Donna Karan Group - UK Tax Strategy



This web page sets out the tax strategy of all Donna Karan UK entities and by making this strategy available the Donna Karan Group is fulfilling its responsibilities under paragraph 16 of Schedule 19 of the Finance Act 2016. The entities that this tax strategy applies to are as follows:

  • Donna Karan Company Stores UK Holding Limited
  • Donna Karan Company Stores UK Retail Limited
  • Donna Karan Management Company UK Limited
  • Donna Karan Company Store (UK) Limited

For the purposes of this page they will be referred to as the ‘UK Sub-Group’. All group companies in the UK have the same tax strategy and approach to risk, therefore a single tax strategy has been provided.

This tax strategy is owned and was approved by the Directors of Donna Karan Company Stores UK Holding Limited on behalf of the UK Sub-Group on January 28th 2019. This paper will be reviewed on annual basis and any proposed changes will be discussed and approved by the Directors of Donna Karan Company Stores UK Holding Limited on behalf of the UK Sub-Group.

How the UK Sub-Group manages their UK tax risks

The UK Sub-Group is part of a Multi-national group (G-III Apparel Group Ltd) which understands that effective risk management is paramount to an overall strategy which results in continued growth and profitability for the ultimate shareholders. The group is aware that in some cases, risk cannot be entirely eliminated, but it can be minimized to an acceptable level where it becomes manageable. Controls are in place to monitor and minimize all risks to the business, especially those relating to tax.

Ultimate responsibility for the tax affairs of the UK entities sits with the UK Sub-Group’s board of directors. However, they will report their tax position, and are provided with guidance and assistance from the rest of the Multi-national group.

The day-to-day management of tax matters rests with the Group’s financial management team, which can be assisted by UK tax advisors and professional accountants who are experts in their respective fields. The UK Sub-Group is also supervised by the tax team of the ultimate parent, G-III Apparel Group Ltd.

The corporation tax returns of the company are prepared by our external UK tax compliance providers and are based on information supplied by the UK Sub-Group. These are reviewed and approved by the Directors of the UK-Sub-Group prior to submission to HMRC.

Where there are areas of uncertainty or higher complexity in relation to a risk (e.g. a disposal of assets), advice will be sought from the UK Sub-Groups external tax advisors to ensure that the tax issue is appropriately dealt with, however, full ownership of the final UK tax position remains with the entities within the UK Sub-Group.

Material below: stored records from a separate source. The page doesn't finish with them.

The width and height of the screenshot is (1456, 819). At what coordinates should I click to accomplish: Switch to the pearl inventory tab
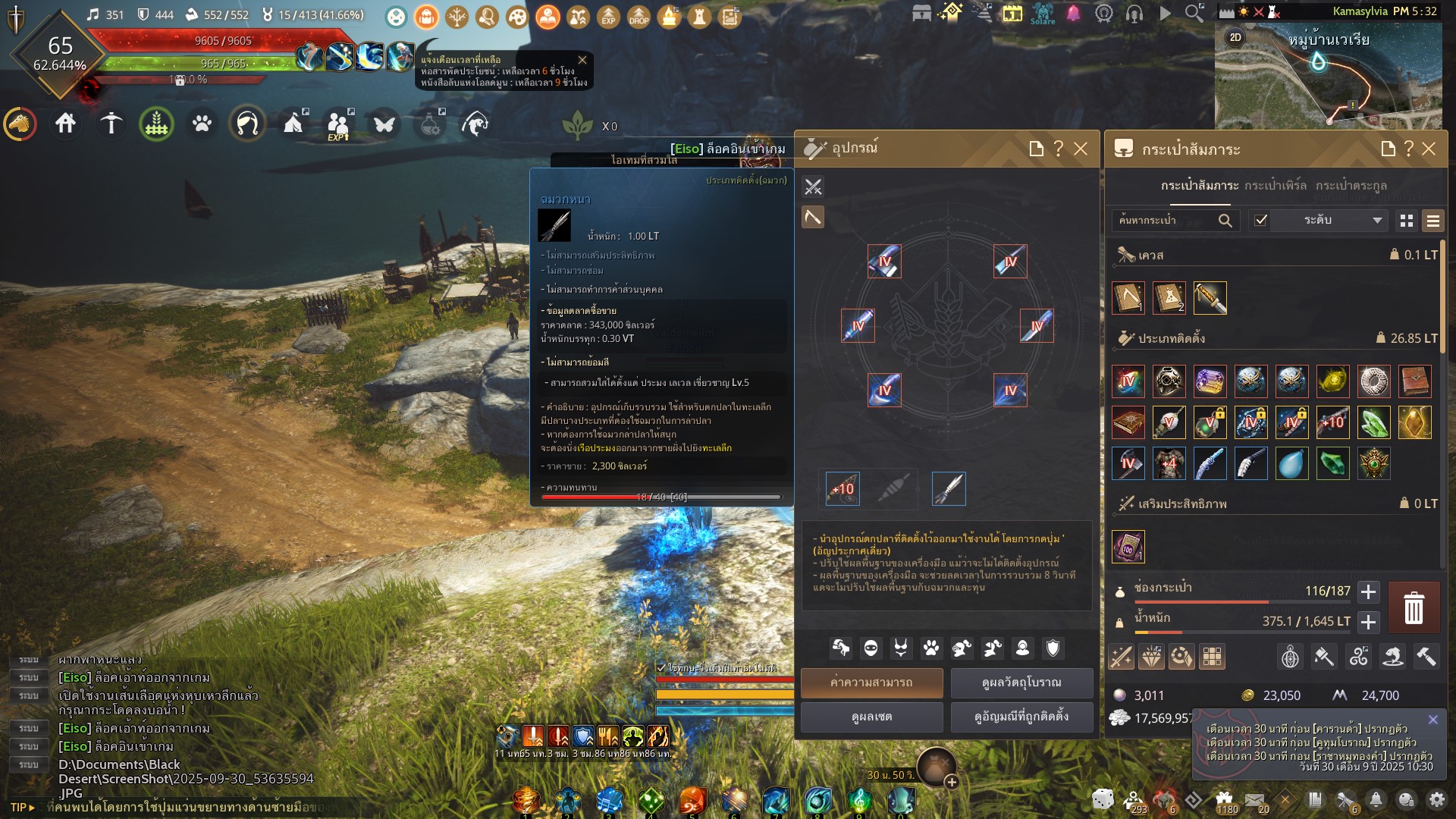1275,186
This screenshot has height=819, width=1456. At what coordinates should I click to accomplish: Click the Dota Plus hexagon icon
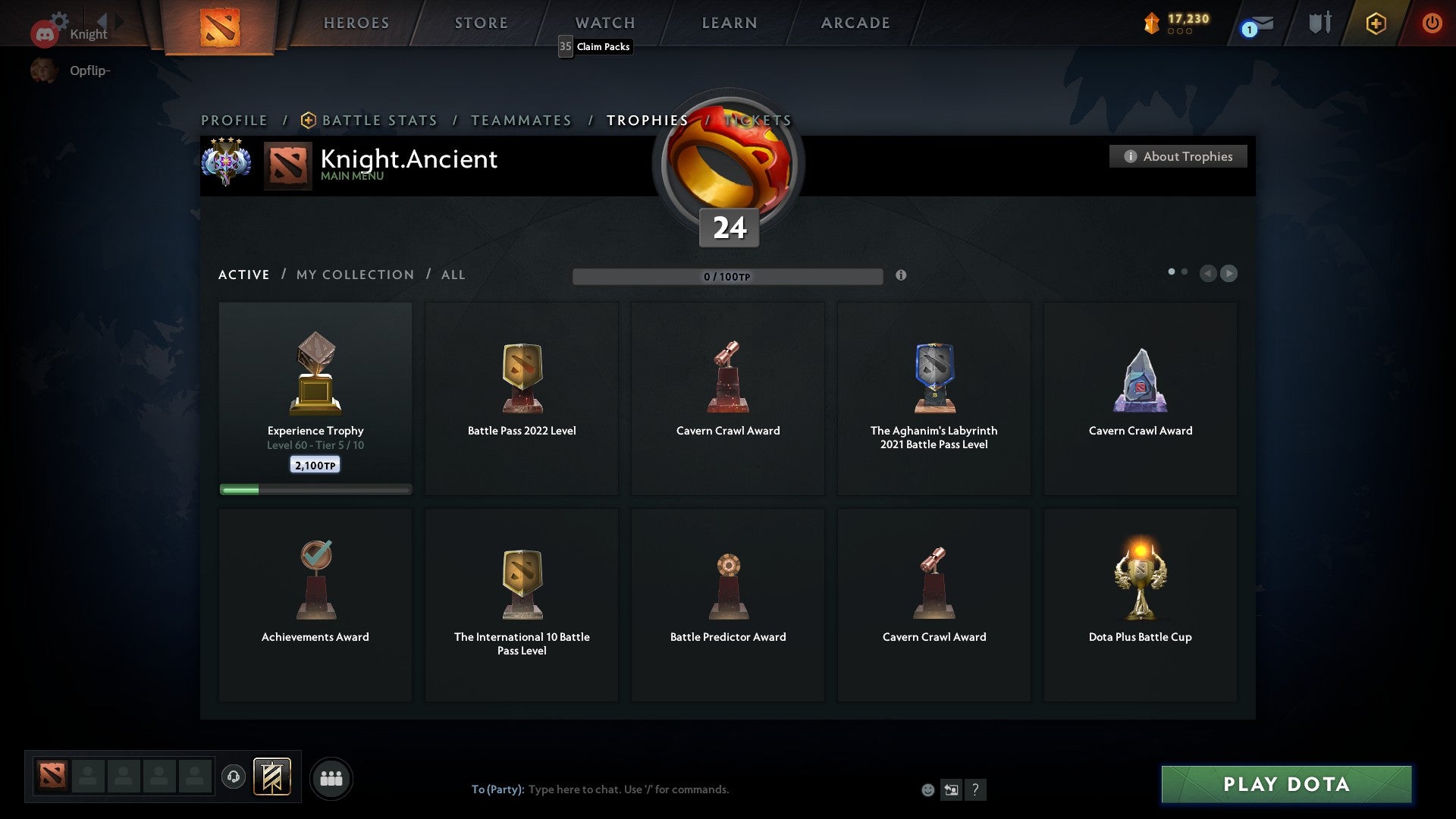click(1376, 23)
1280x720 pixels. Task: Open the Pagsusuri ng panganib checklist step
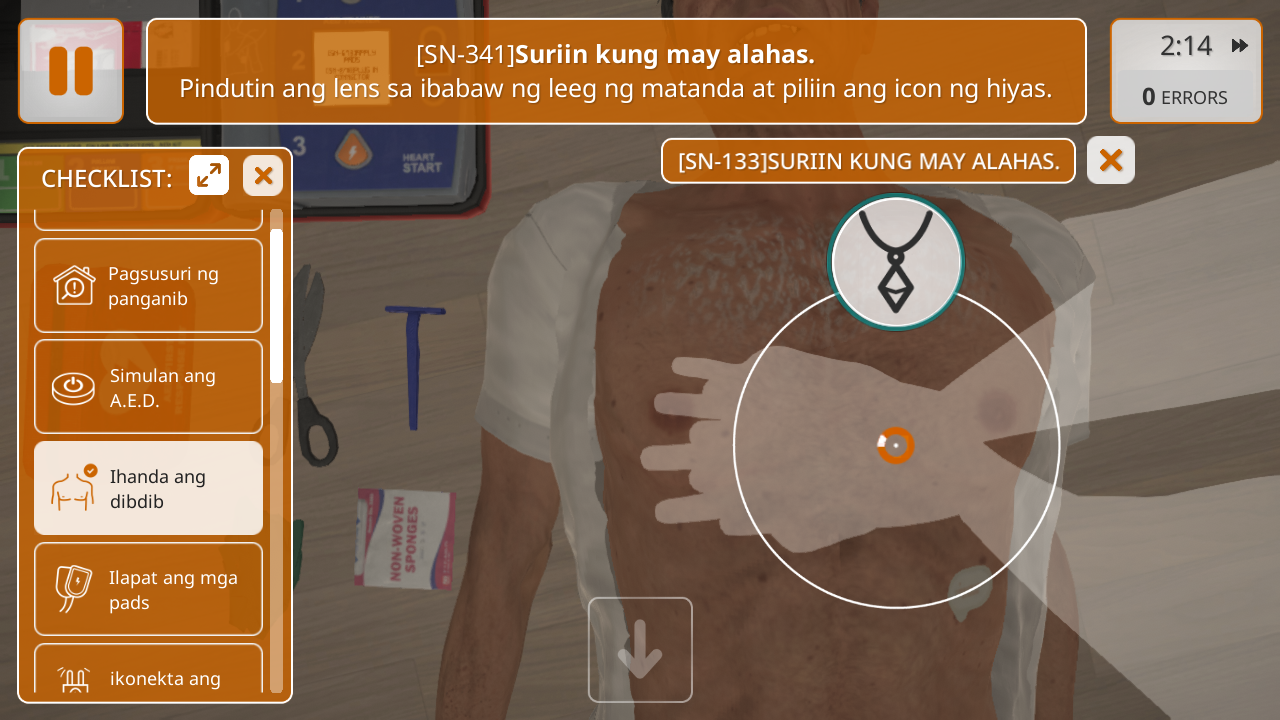pos(148,286)
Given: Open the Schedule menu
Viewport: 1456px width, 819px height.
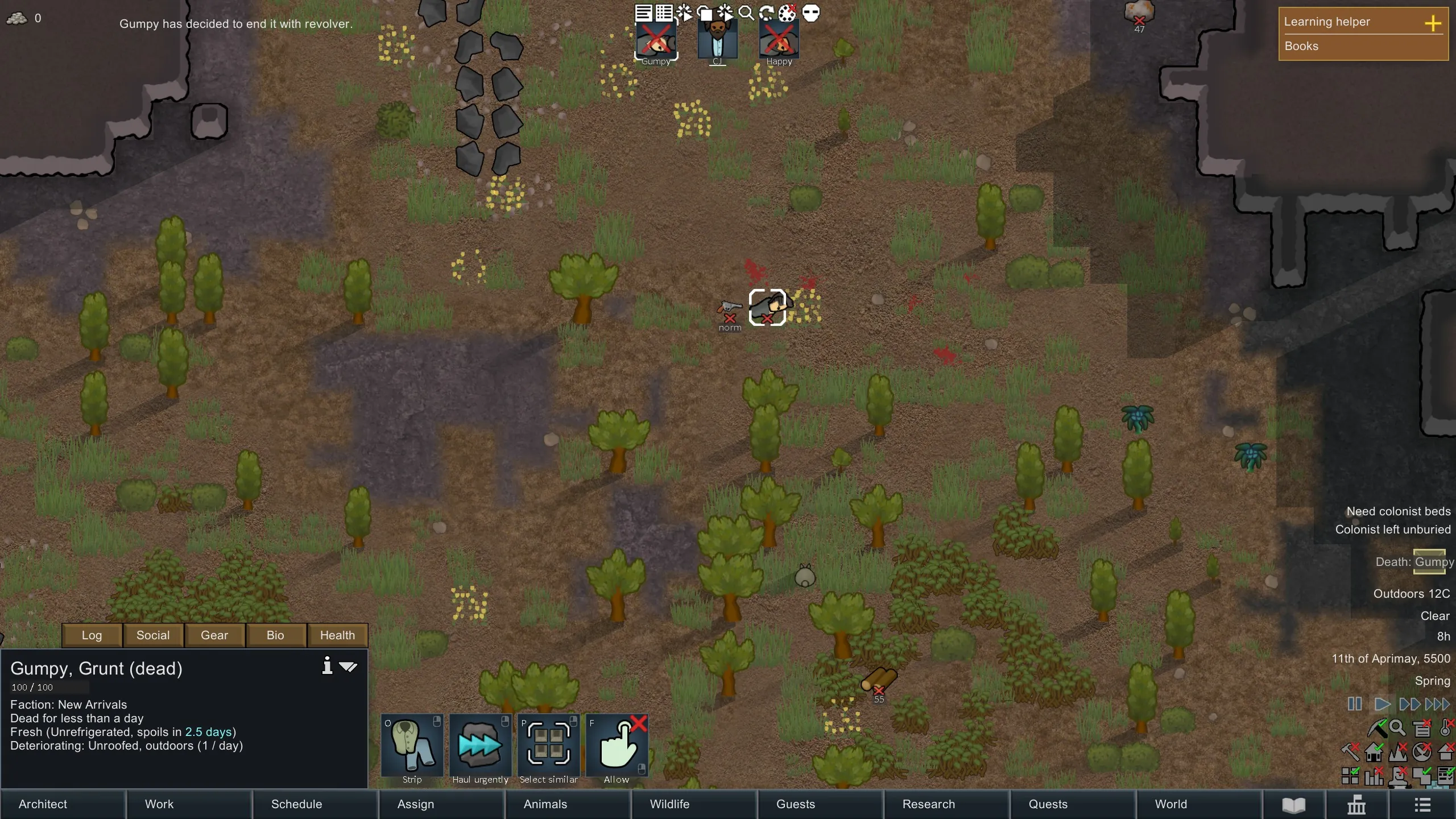Looking at the screenshot, I should point(315,804).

The UK Sub-Group’s attitude to UK tax planning

The UK Sub-Group recognises that is has a responsibility to pay an appropriate amount of tax in the jurisdiction in which it operates and we only use legitimate tax reliefs, deductions and incentives for the purposes they were intended for. We aim to balance this with our responsibility to our ultimate shareholders and clients to structure our affairs and their dealings in an efficient manner. We will also not undertake tax planning where it is likely to be considered aggressive by HMRC and other tax authorities. Any planning that is undertaken will be fully disclosed to the relevant tax authority and agreed beforehand with the Group’s tax advisers. We will seek external tax advice in certain situations, for example:

  • in respect of large, one off transactions such as business acquisitions or disposals, to ensure that we do not suffer any unforeseen or unreasonable tax outcomes;
  • in areas where we may have insufficient internal expertise; and
  • as a second opinion in cases where we believe there is uncertainty with respect to the application of tax law, although we may also approach HMRC directly, to seek clarity or obtain clearance.

The overall approach to tax planning is a low risk, non-contentious attitude to tax planning in the UK.

The UK Sub-Group’s UK tax risks

The UK Sub-Group is not prepared to accept anything other than immaterial levels of risk in respect of the application of UK legislation. The UK Sub-Group does not engage in artificial tax schemes and makes use of the expertise of external tax advisers to manage its tax risk exposure. Tax legislation is often complex and subject to interpretation. Consequently, if uncertainty arises in relation to a significant or complex tax position, the Company may seek to minimize any uncertainty by entering a dialogue with HMRC.

The UK Sub-Group and working with HMRC

We engage openly and constructively with HMRC on matters relating to our tax affairs. The UK Sub-Group previously had a designated HMRC Customer Relationship Manager (CRM) and an internal Senior Accounting Officer. Changes to the ownership and a lower level of UK operations of the new Multi-national group meant these are no longer required but the UK-Sub Group continues to work with HMRC in a transparent, collaborative and proactive way and complies with agreements with HMRC on transfer pricing issues.

We actively engage with our tax advisers on a real time basis on any material tax points to the UK Sub-Group and any areas of uncertainty on interpreting UK tax law are discussed with them in advance. The strategic aim is to avoid unnecessary disputes with HMRC and thus minimize tax risk.